Honestly lately being a young mom really sucks. My fiancé and I have been together for a long time & we chose to have our son because when I was diagnosed with Multiple Sclerosis I feared losing the ability to have a safe, tolerable pregnancy as well as fearing one day being unable to walk & just not being a good paren. They caught mine very early, early enough that I don’t have brightly visible legions on my brain or spine, but the fear just took over. Lately it’s just been very lonely. The friends I have don’t have children, they’ve just graduated from college and are really only just starting their lives. I feel as if I had to grow up quickly because of many different factors ( many before I even gave birth to my first son), and it just makes me feel extremely distant than those my own age. What makes it worse is my fiancé’s family is really hurting me. They’re not nice to me at all, haven’t really ever made him feel like part of their family, and now it’s pouring over into the treatment of my son. They say they love him and act like they’re these loving, adoring grandparents to everyone but they don’t ever see my son.
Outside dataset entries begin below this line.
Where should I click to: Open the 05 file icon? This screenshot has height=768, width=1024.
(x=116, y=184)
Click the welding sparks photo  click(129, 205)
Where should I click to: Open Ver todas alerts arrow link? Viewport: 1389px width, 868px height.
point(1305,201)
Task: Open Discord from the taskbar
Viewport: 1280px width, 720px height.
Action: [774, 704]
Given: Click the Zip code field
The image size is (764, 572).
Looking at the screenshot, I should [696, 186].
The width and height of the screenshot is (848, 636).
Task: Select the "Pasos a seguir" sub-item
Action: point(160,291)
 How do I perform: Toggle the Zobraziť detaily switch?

We go weeks without hearing from them and if we make no effort to drive to them ( a 2.5 hour drive for us with a toddler who hates the car) we will go months (the last stretch was seven) without them seeing him. It frustrates me to no end that they will put everything before their own grandson but make us look like we are the bad people who distanced ourself. My family I adore but as of late, after another family member had a baby, I feel like it’s a bit of the same. I’m sure some of this is my hormones. It’s just been very lonely lately, and it’s getting really exhausting being the only person making the effort to meet up or see people. I wish I knew more people who had kids my sons age so we felt more socialized. I feel like I’m failing him in some ways because he has no one to play with. Sorry for the rant.